* SOURCE EXCERPT:

Exploring the Afro-Caribbean culture and heritage in San Basilio de Palenque, Colombia.


San Basilio de Palenque, recognized as the first free town of African slaves in the Americas, holds a unique position in history and culture. Declared a UNESCO World Heritage Site as a "Masterpiece of the Oral and Intangible Heritage of Humanity," this village preserves a rich heritage that echoes through its streets and traditions.


During our time in Cartagena, the mention of San Basilio de Palenque initially caught me by surprise. It wasn’t a place I was aware of previous to this visit. The way it went is, while walking through the Plaza de Bolivar, I had a chance encounter with a local man who came up to me, put his arm next to mine and compared our skin colours. He then said to me "You are my sister, you are like Palenquera". I didn’t know what he was talking about seeing as it was my first day in Cartagena but I was immediately very intrigued.

Palenquera are the women that can be seen all around in the Cartagena old town adorned in colorful dresses. They symbolize the vibrant culture of this historic city.

He went on to quickly explain that the Palenquera, who can be found around the old town posing for photos with the fruit baskets came from a town known as San Basilio de Palenque.

It was a place we had to visit. The first free town in the Americas established by African slaves sounded like the kind of place that I could learn some history and get insight into what the real story was .

Fascinated by this information, I couldn't help but wonder if the tourists coming to Cartagena and taking this photos with the Palenquera knew their history. It wasn't after all something I had seen in the top 10 things to do in Cartagena guide.

 
 

Photo by Jeremy Bishop

San Basilio de Palenque is an easy and swift 1 hour drive from Cartagena. We got there in the late afternoon only to find out that the camp host we hoped to stay with was not in town for a few days. We spend sometime contemplating what to do before a man came over and knocked on the van window.

I rolled down the window and he introduced himself as Florentino, a local guide that could help us with a place to stay if we were interested. Without much of an option, Jeremy followed him alone to his house to checkout the space . A quiet parking spot right outside of his house ended up being sufficient for us.

This serendipitous meeting with Florentino ended up being a wonderful experience for us and we did not for a second regret this choice. Through his guidance, we embarked on a journey that delved deep into the heart of Palenque's heritage.

* INSTRUCTION 1: In the entries below, begin at the line that has "The image size" and continue through the last line of the entries. Lay out those lines as a Markdown table with the columns Number and Line, skipping blank lines and leaving the pictures out.

* MATERIAL PROVIDED:
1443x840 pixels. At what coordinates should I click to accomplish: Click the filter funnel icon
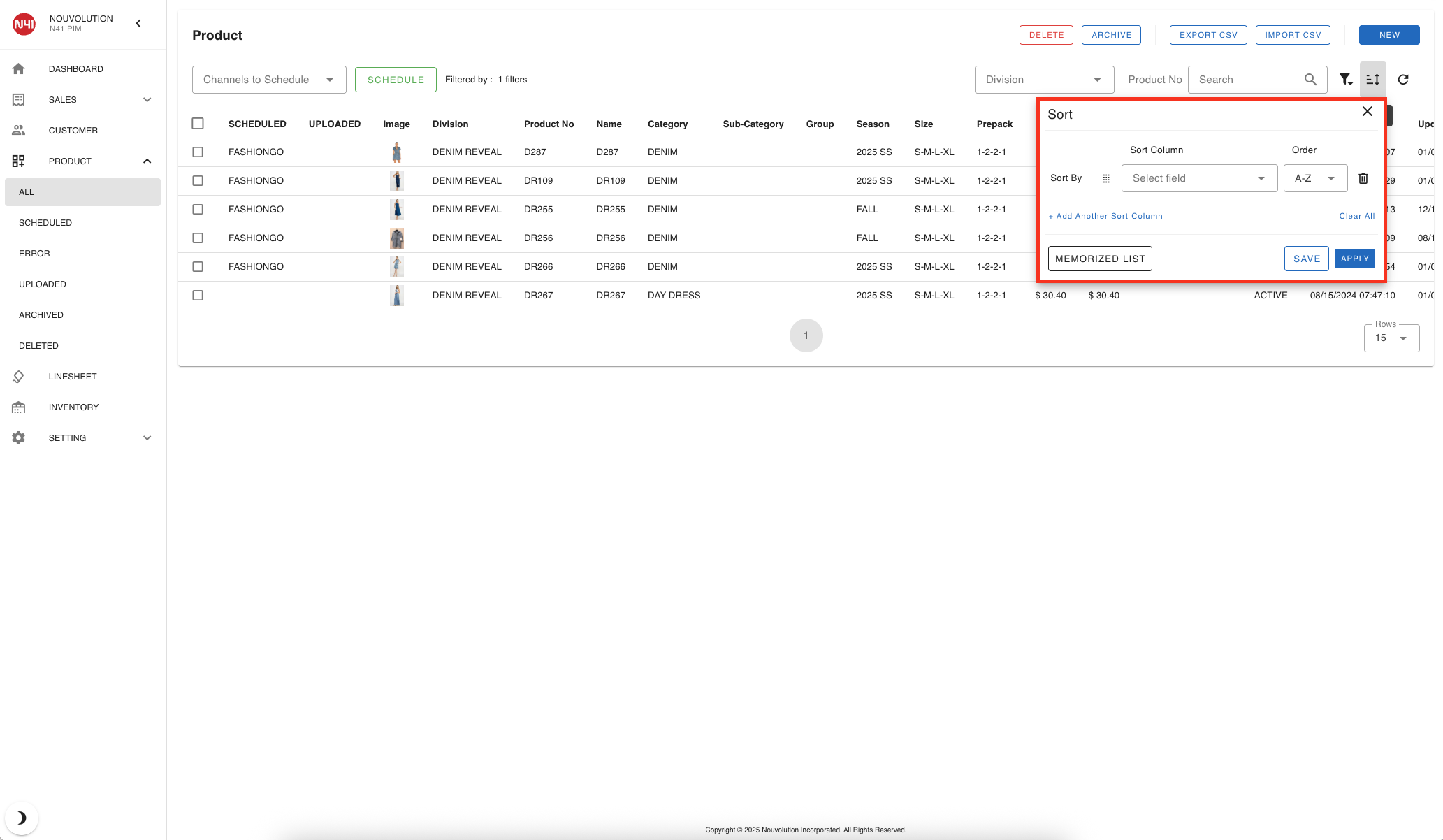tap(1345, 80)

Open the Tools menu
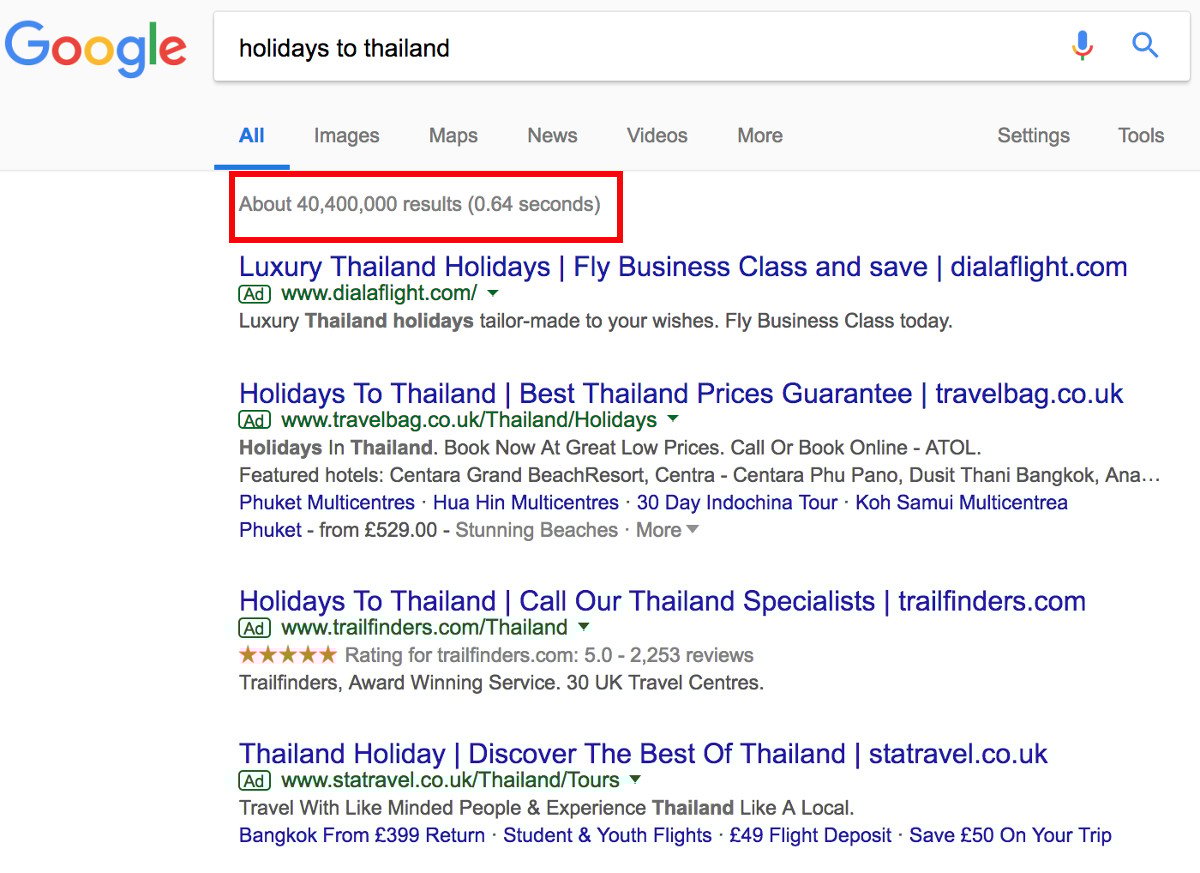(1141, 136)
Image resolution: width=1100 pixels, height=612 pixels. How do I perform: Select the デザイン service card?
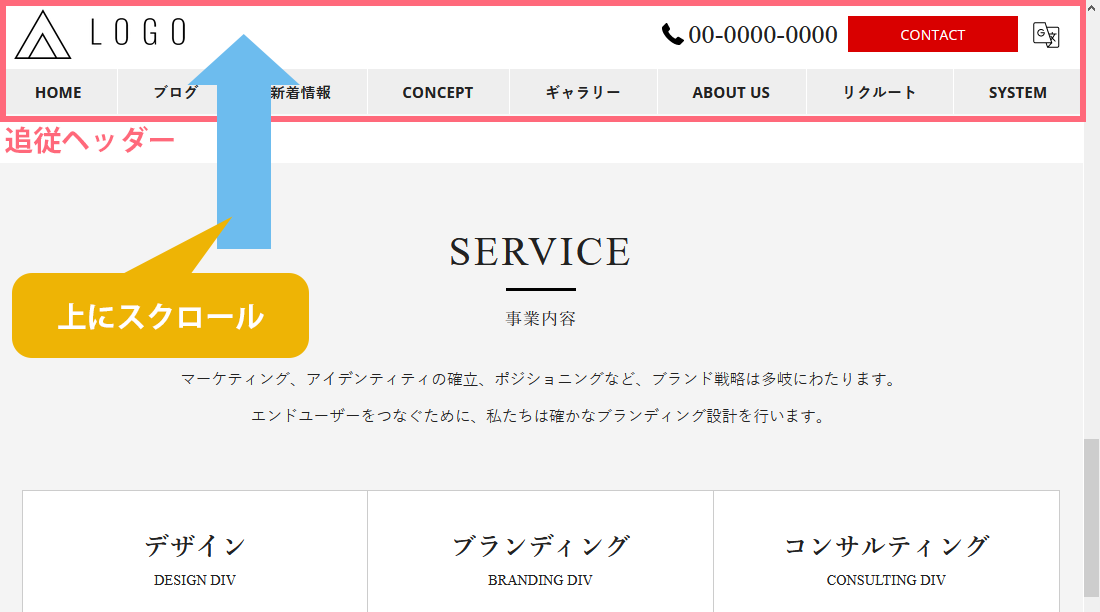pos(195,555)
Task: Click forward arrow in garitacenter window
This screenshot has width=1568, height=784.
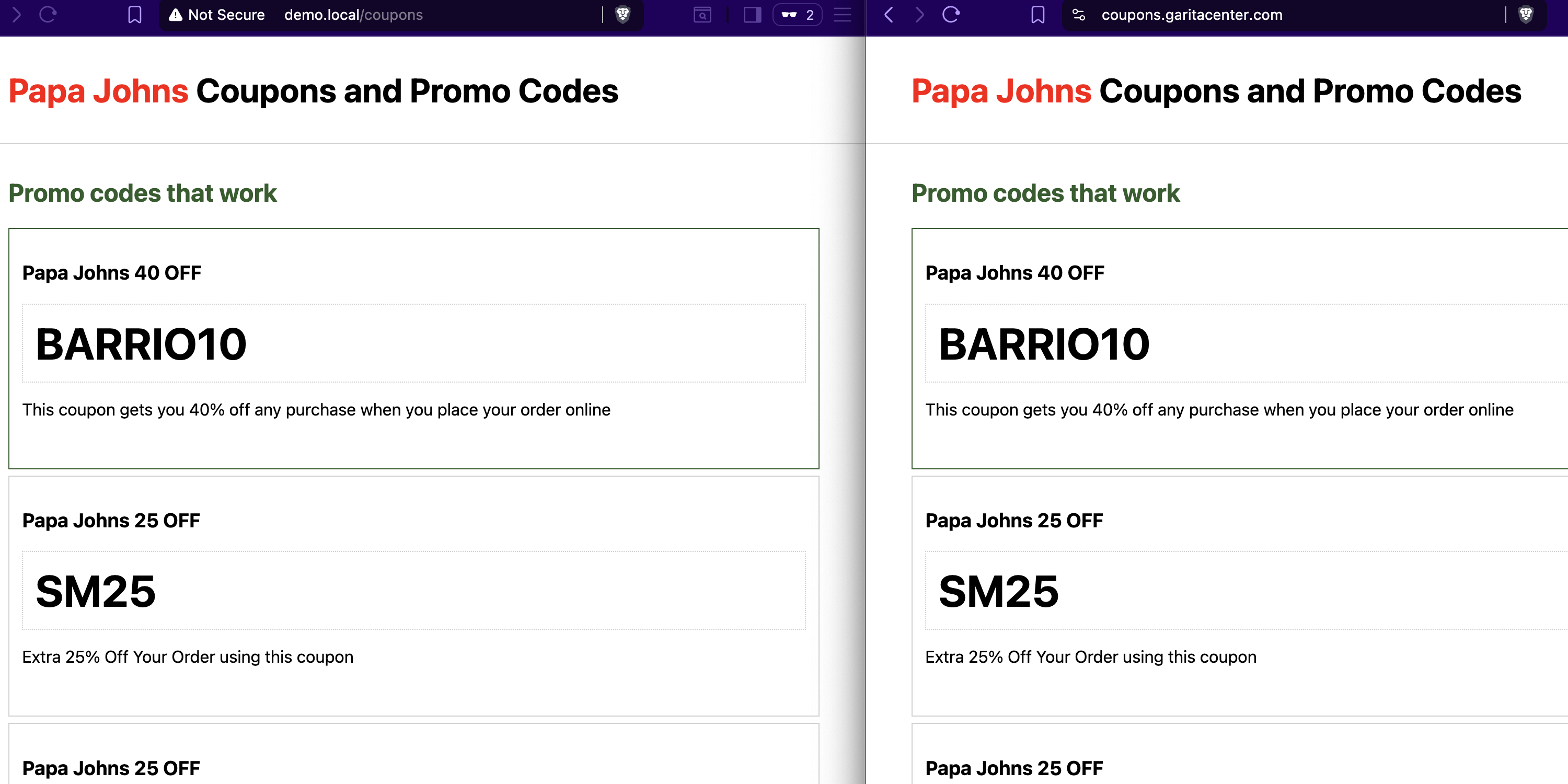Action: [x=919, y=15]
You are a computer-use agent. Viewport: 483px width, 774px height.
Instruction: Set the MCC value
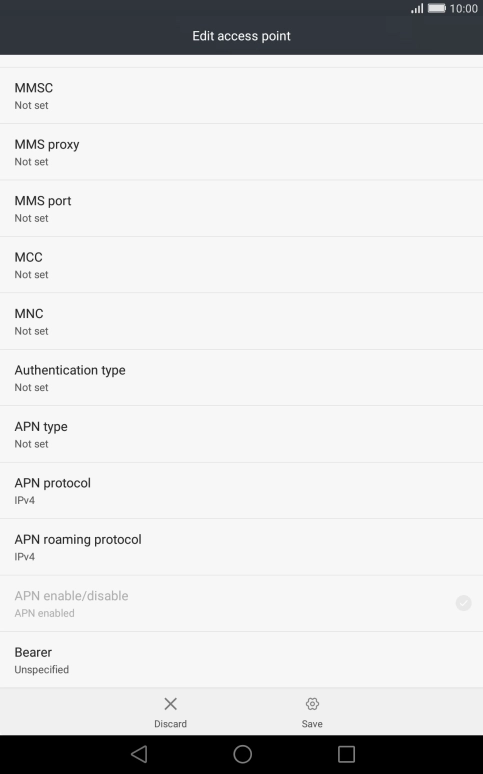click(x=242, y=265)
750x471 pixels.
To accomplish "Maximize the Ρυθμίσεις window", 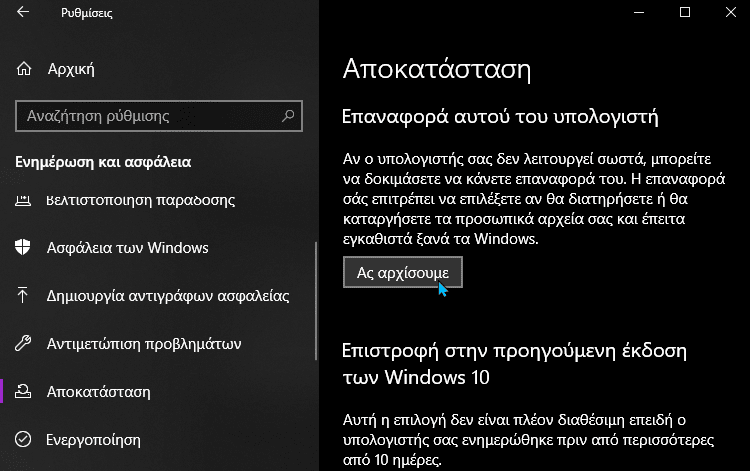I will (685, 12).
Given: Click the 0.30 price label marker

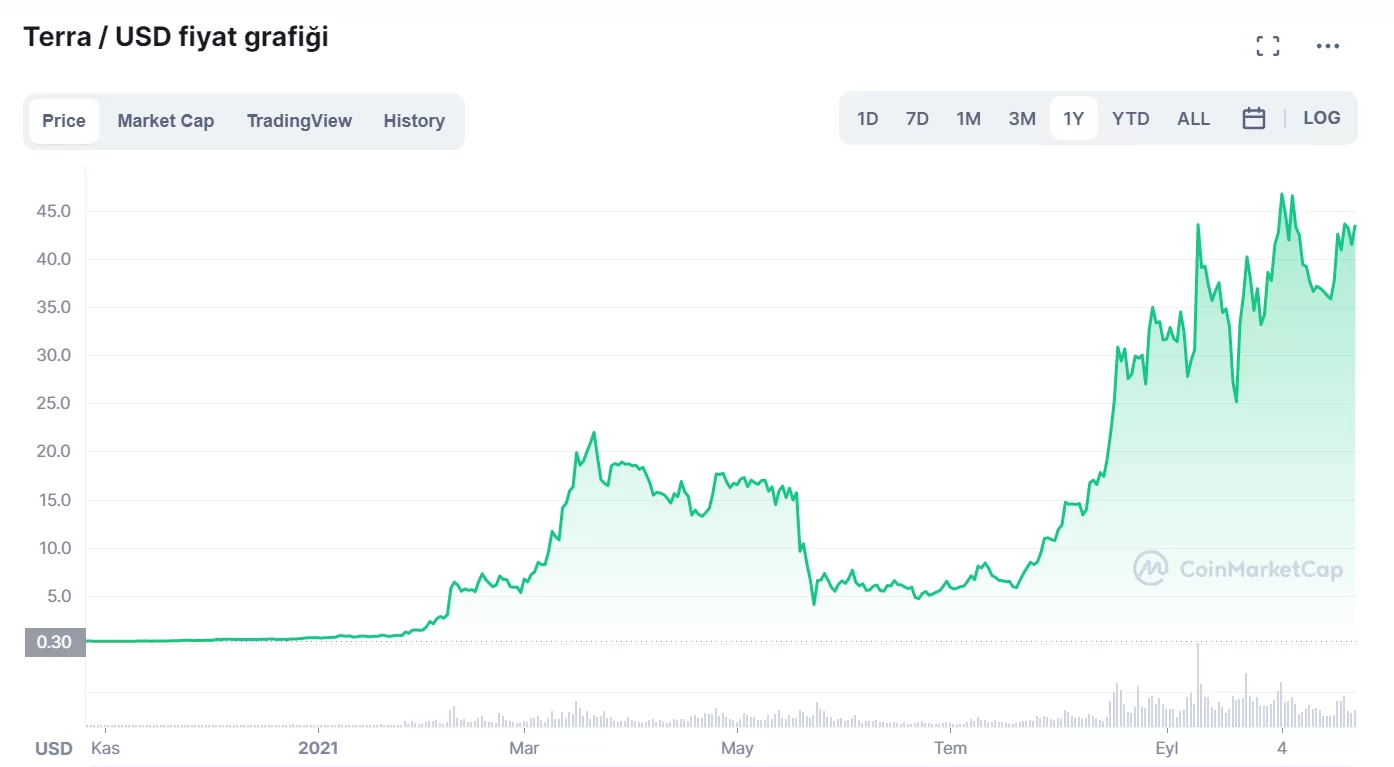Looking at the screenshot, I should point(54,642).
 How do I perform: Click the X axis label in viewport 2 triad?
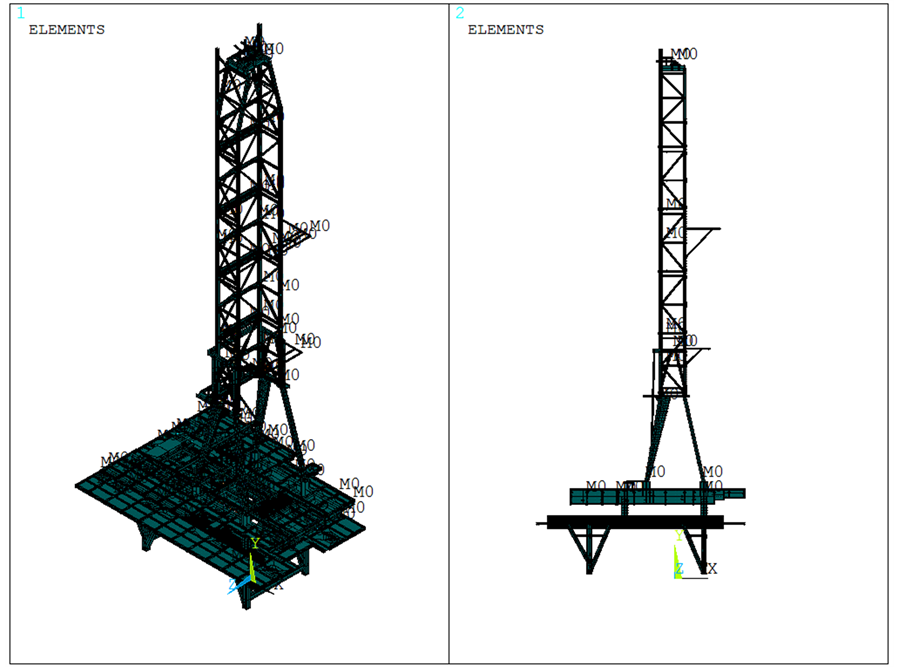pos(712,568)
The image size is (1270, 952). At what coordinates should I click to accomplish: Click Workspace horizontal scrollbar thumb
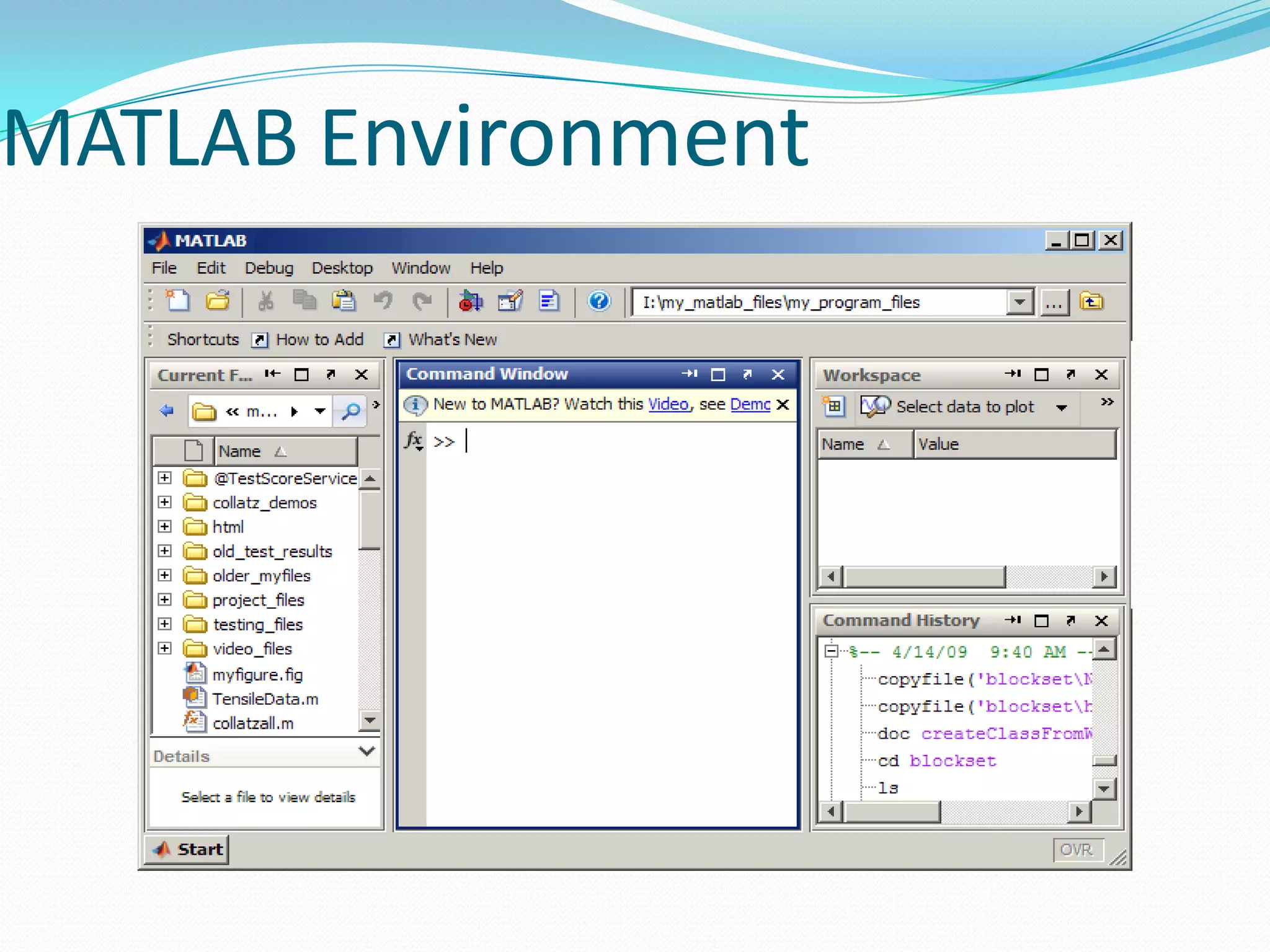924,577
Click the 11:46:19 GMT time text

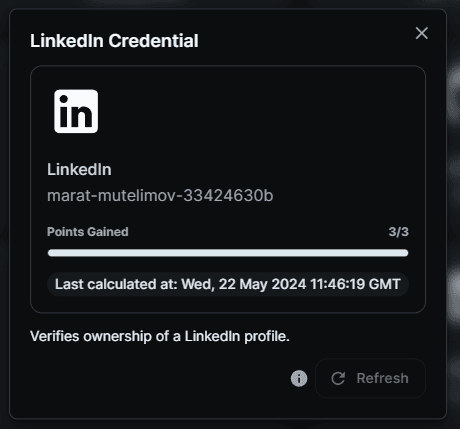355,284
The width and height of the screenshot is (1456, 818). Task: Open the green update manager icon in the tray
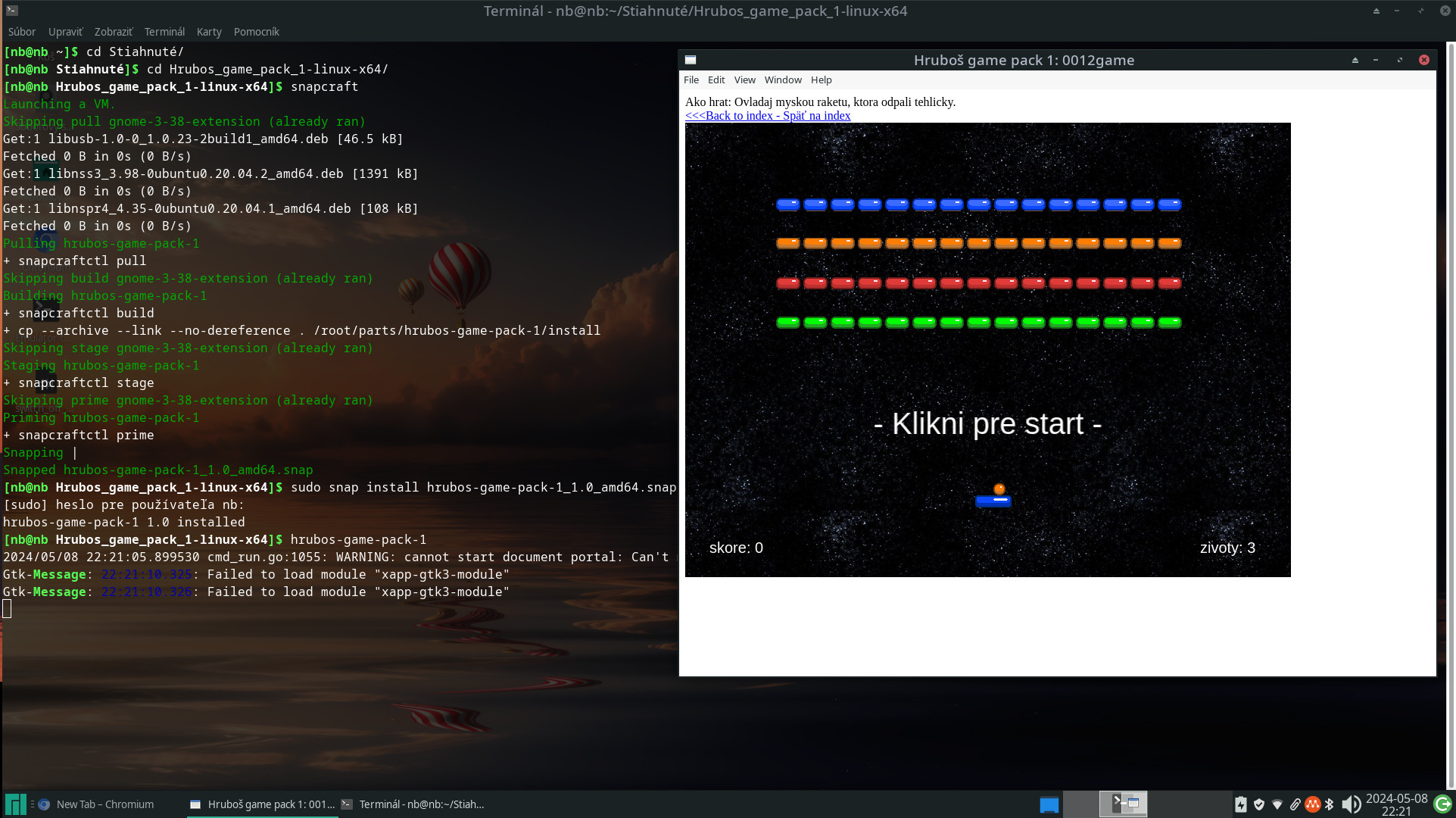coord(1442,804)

* INSTRUCTION 2:
Answer these questions from the account of San Basilio de Palenque, one answer per line:
(a) Under what title did UNESCO declare the village a World Heritage Site?
(b) How long is the drive from Cartagena to San Basilio de Palenque?
(c) What was the name of the local guide who knocked on the van window?

* EXPECTED ANSWER 1:
| Number | Line |
|---|---|
| 1 | The image size is (1270, 952). At what coordinates should I click to accomplish: Click Workspace horizontal scrollbar thumb |
| 2 | 924,577 |
| 3 | Click the 11:46:19 GMT time text |
| 4 | 355,284 |
| 5 | The width and height of the screenshot is (1456, 818). Task: Open the green update manager icon in the tray |
| 6 | coord(1442,804) |

* EXPECTED ANSWER 2:
(a) "Masterpiece of the Oral and Intangible Heritage of Humanity"
(b) About 1 hour
(c) Florentino